Water Contamination By Synthetic Dyes And Pathogenic Microorganisms Poses A Critical Global Health Challenge That Conventional Treatment Technologies Address Inadequately. This Study Reports The Synthesis And Systematic Characterization Of Ternary Nanocomposite Films Comprising Chitosan (CS), Zinc Oxide Nanoparticles (ZnO NPs), And Graphene Oxide (GO) For Concurrent Photocatalytic Dye Degradation And Broad-spectrum Antimicrobial Activity.
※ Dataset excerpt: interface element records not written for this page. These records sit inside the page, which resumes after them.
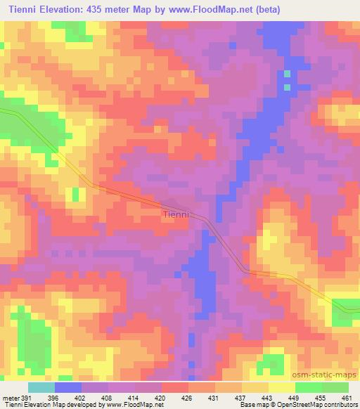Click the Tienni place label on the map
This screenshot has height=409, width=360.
tap(175, 215)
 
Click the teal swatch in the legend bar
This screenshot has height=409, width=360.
tap(41, 387)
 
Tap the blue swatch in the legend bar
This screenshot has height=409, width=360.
tap(68, 387)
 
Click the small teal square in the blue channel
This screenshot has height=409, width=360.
tap(287, 74)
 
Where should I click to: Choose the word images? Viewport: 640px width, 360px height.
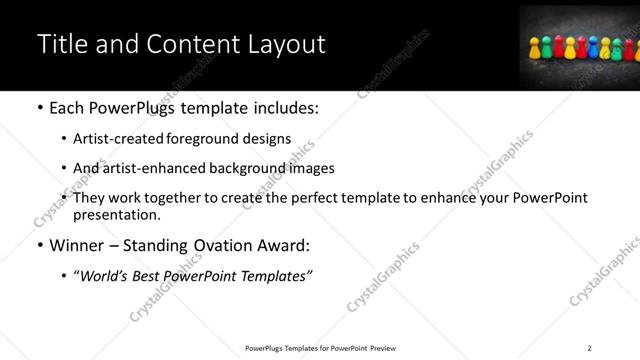click(313, 168)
ZnO NPs Were Prepared By Wet Chemical Co-precipitation And GO By The Modified Hummers Method; Films Were Fabricated By Solution Casting And Designated CS, CS/ZnO, And CS/ZnO/GO. X-ray Diffraction (XRD) Confirmed The Hexagonal Wurtzite Structure Of ZnO And Successful Three-phase Integration Without Structural Transformation. Fourier Transform Infrared (FTIR) Spectroscopy Revealed Molecular-level Chemical Interactions, Including A Zn–O Stretching Shift (435 → 480 Cm⁻¹) And Disappearance Of The GO Carboxyl Peak At 1718 Cm⁻¹, Evidencing Covalent And Hydrogen Bonding Throughout The Composite Matrix. Scanning Electron Microscopy (SEM) Demonstrated That GO Nanosheets Serve As Two-dimensional Scaffolds That Homogeneously Disperse ZnO NPs And Suppress Agglomeration. The CS/ZnO/GO Ternary Film Exhibited The Highest Zones Of Inhibition Against All Tested Bacteria (E. Coli, P. Aeruginosa, B. Subtilis, S. Aureus) And Pathogenic Fungi (Aspergillus Niger, Aspergillus Flavus, Candida Albicans). Photocatalytic Degradation Of Rhodamine B Under Solar Irradiation Followed Pseudo-first-order Kinetics (R² > 0.98), Confirming Efficient Dye Mineralization. These Results Establish CS/ZnO/GO Nanocomposite Films As Highly Promising Multifunctional Platforms For Antimicrobial Packaging And Wastewater Remediation.

Published:

22-4-1-2026

Issue:

Vol. 26 No. 4-1 (2026)

Page Nos:

726-731

Section:

Articles

License:

This work is licensed under a Creative Commons Attribution-NonCommercial-NoDerivatives 4.0 International License.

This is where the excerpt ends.